Fred Jerome: When Einstein met Paul Robeson in 1952,
Einstein had just turned down the offer to be president
of Israel. According to Lloyd Brown [who was present at
that meeting] Einstein told Robeson why he had turned
down the invitation: He didn't agree with Israel, with
the nationalism, the establishment of the state of
Israel, and so on. In both my previous books, there was
a brief discussion about Israel. In addition, it is so
clearly one of the central issues of today's world. We
cannot ignore this issue and pretend to be concerned
about the world or people in the world. It seemed
logical to me that if I was going to be concerned about
what was happening in Israel, particularly the Israeli
oppression of the Palestinians .. it would be a logical
step to write more on what Einstein had to say. I
contacted the Einstein Archives in Jerusalem, and they
actually thought it would be a good idea and encouraged
me and said that they could provide information that
probably had never been published before.
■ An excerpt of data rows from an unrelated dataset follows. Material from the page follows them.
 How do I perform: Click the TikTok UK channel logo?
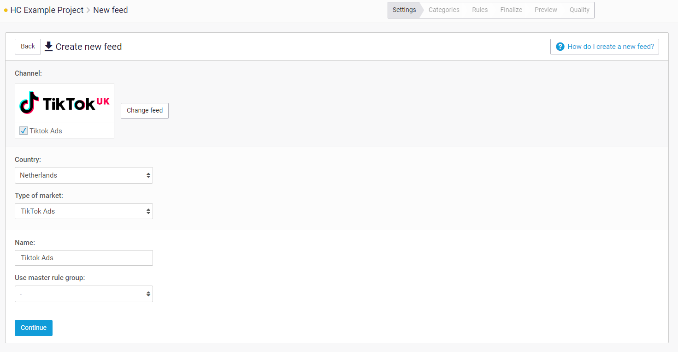[65, 103]
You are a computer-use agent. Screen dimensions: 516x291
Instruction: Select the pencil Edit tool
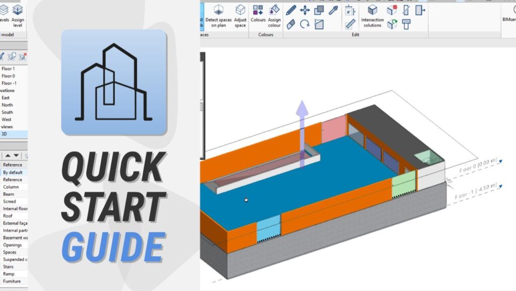click(x=291, y=10)
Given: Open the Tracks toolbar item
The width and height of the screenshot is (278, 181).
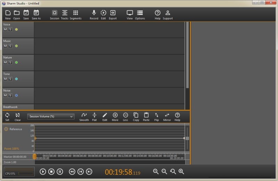Looking at the screenshot, I should [x=65, y=13].
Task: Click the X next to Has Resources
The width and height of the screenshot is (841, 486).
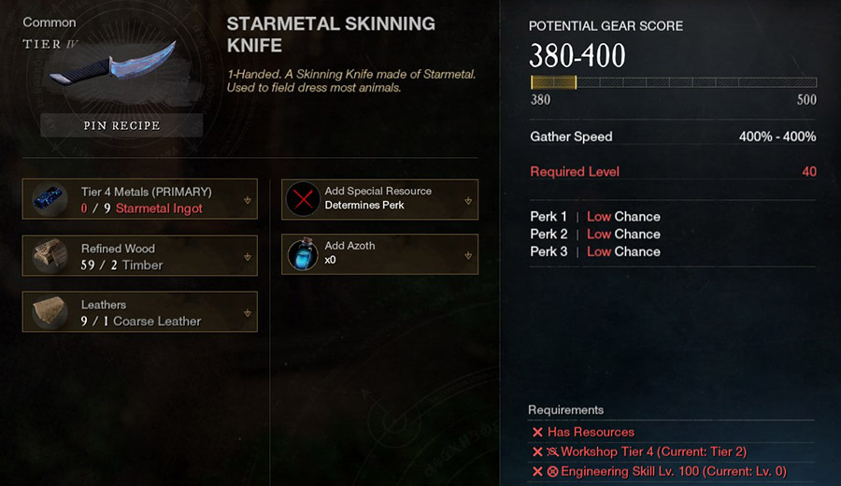Action: 537,432
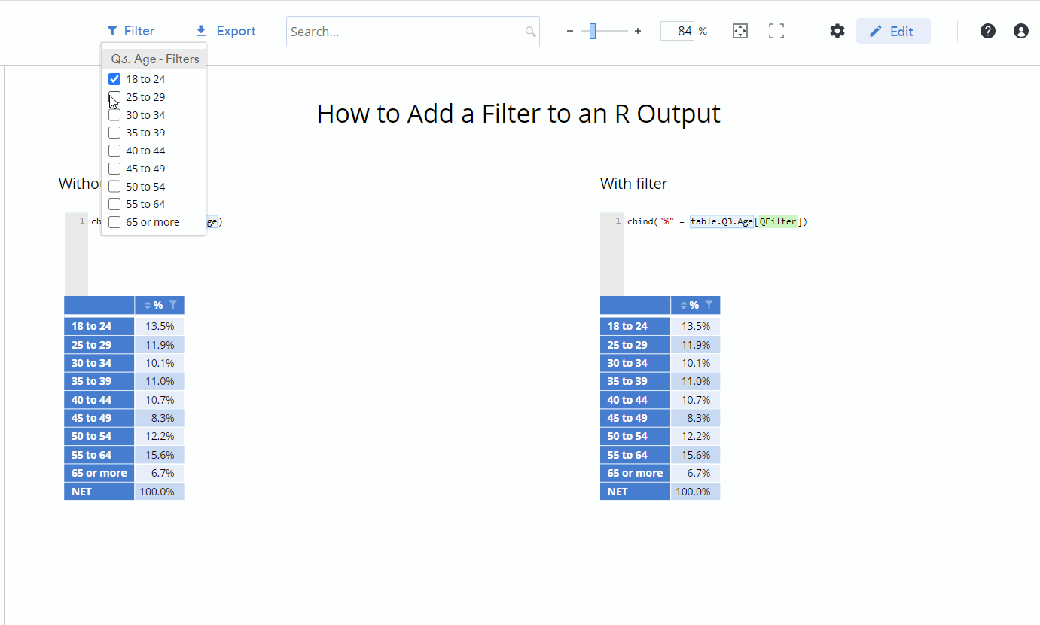Click the zoom percentage box
1040x625 pixels.
coord(677,31)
JN: You started with the Einstein Archive in Jerusalem
- where else did you go?

FJ: Einstein gave all his papers to the Hebrew
University in Jerusalem because he actually helped to
found the Hebrew University. As a Cultural Zionist, he
was in favor of cultural centers, like universities,
but opposed to a Jewish state or nation. I also tried
to talk to as many people as possible who talked to
Einstein, knew Einstein, who remember Einstein. The
most important was [eminent Egyptian journalist]
Mohammed Heikel in Cairo. I included this interview,
which was certainly never mentioned in any of the more
than 100 books on Einstein.

JN: Could you describe the reaction the press had to
your previous works on Einstein and the reaction you
expect from this one?

FJ: The press's reaction to the first book, The
Einstein File [2002], was one of very significant
interest, maybe because J. Edgar Hoover had fallen out
of favor with the media in the past 20 years. And so
you have a bad guy versus a good guy, Einstein being
the good guy. He had just been named Person of the
Century by Time Magazine in the year 2000 when I was
working on the first book, and I had come up with this
file that no one else had - the entire file. So it was
a combination of new information and kind of a sexy
theme. Then The New York Times devoted a full page of
its science section when the book first came out - that
helped get the book covered by lots of other media

When the book Einstein on Race and Racism [2006] came
out, there was virtually no coverage in the mainstream
media. There was some coverage in the Black press,
including the Amsterdam News, some of the websites and
so on. Publisher's Weekly did a review in which they
said that it was a good book, was well written, well
researched, no complaints, no criticisms. Einstein was
a race man, but so what? Six months after the book came
out The New York Times finally did do a review of the
book, a very favorable review of the book, and
published it only in the New Jersey edition, which has
very few readers compared to their other editions.

So the contrast was striking. I think primarily because
the mainstream media in America really don't want to
write about racism in America and certainly don't want
to identify Einstein with an antiracist position. The
other reason the media have ignored this book is that
part of the book is Einstein's friendship with Paul
Robeson and while they finally did put Paul Robeson on
a postage stamp, after much struggle and protest,
clearly the mainstream media and the corporate
interests they represent are still afraid of Paul
Robeson's leftism, his socialism, activism, the
resistance to them he represented. Outside of the
mainstream media it has gotten a very positive
reaction. [Co-author] Rodger Taylor and I are still
getting invited to speak, five years after the book was
published, by students and other groups around the
country. But the media reaction was clearly "don't
touch it."

And my anticipation for this book is that most of the
mainstream media will have the same reaction to this
book, because I think that their attitude on Israel-
Palestine for the most part is well over 150 percent
support for Washington's total backing of the Israeli
government. They have been saying in the mainstream
media that Einstein was a big supporter of Israel, and
they have been saying that since the day he died, over
60 years ago. They never said it while he was alive.